Questo, dal momento che ogni programma di sviluppo deve necessariamente prevedere la realizzazione di modelli multilivello di offerta di servizi, al pubblico e alle imprese, di cui il trasporto è una parte importante ma non l’unica. E cioè, ogni politica di infrastrutturazione del territorio non può prescindere dal realizzare servizi che soddisfino i bisogni di una comunità. Servizi, questi ultimi, considerati non come opportunità di assorbimento di dipendenti, ma quali espressioni di una qualità del territorio rappresentata da scuole, università, ospedali e centri di ricerca collaterali alla produzione; frutto, cioè, di una politica che sia capace di mediare intervento pubblico nell’investimento in servizi e imprenditoria privata. Di fronte a ciò si capisce perché i programmi di realizzazione di grandi opere non solo rischiano di dilatare i tempidi consegna o di definizione, ma assorbono nell’immediato risorse necessarie a riorganizzare il territorio affinché una grande opera possa essere assorbita da uno spazio adeguatamente organizzato.

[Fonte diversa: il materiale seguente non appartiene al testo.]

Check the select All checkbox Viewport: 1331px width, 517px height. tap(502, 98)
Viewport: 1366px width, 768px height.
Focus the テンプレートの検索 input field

Uno spazio tale da inserire la grande opera in un modello complessivo di organizzazione del territorio che comprenda, ad esempio, tutte le dimensioni, ferroviaria, viaria, marittima e aeroportuale. Il “taglia e cuci” senza un disegno del vestito che si intende confezionare, nella spesa pubblica e nel finanziamento privato, rischiano di sovrapporre approcci diversi il cui prezzo della diversità di analisi si paga nel portare avanti progetti senza coordinamento con il rischio di incoerenza tra le opere realizzate e il territorio. In questa prospettiva si inserisce anche il progetto del Ponte dello Stretto.
Un’opera importante, ma la cui realizzazione possibile disperde risorse sottraendo attenzione e disponibilità finanziarie per adeguare servizi e porre rimedio a ritardi in settori fondamentali della vita quotidiana, dalle scuole alla sanità, alle linee ferroviarie e alle reti viarie sempre più inadeguate. Se l’interesse del Nord del Paese è avvicinarsi ai mercati del Sud dell’Europa, per il Sud si tratta di disporre di servizi di qualità europea per poter a sua volta avvicinarsi ai mercati del Nord e offrire una qualità della vita in linea con gli standard europei. Ma per realizzare un ponte sono necessarie strade e ferrovie per poterci arrivare e per essere competitivi e abbattere i costi i tempi di percorrenza, delle merci come delle persone, rappresentano un motivo per rendere inutile anche una “grande” opera al Sud come al Nord.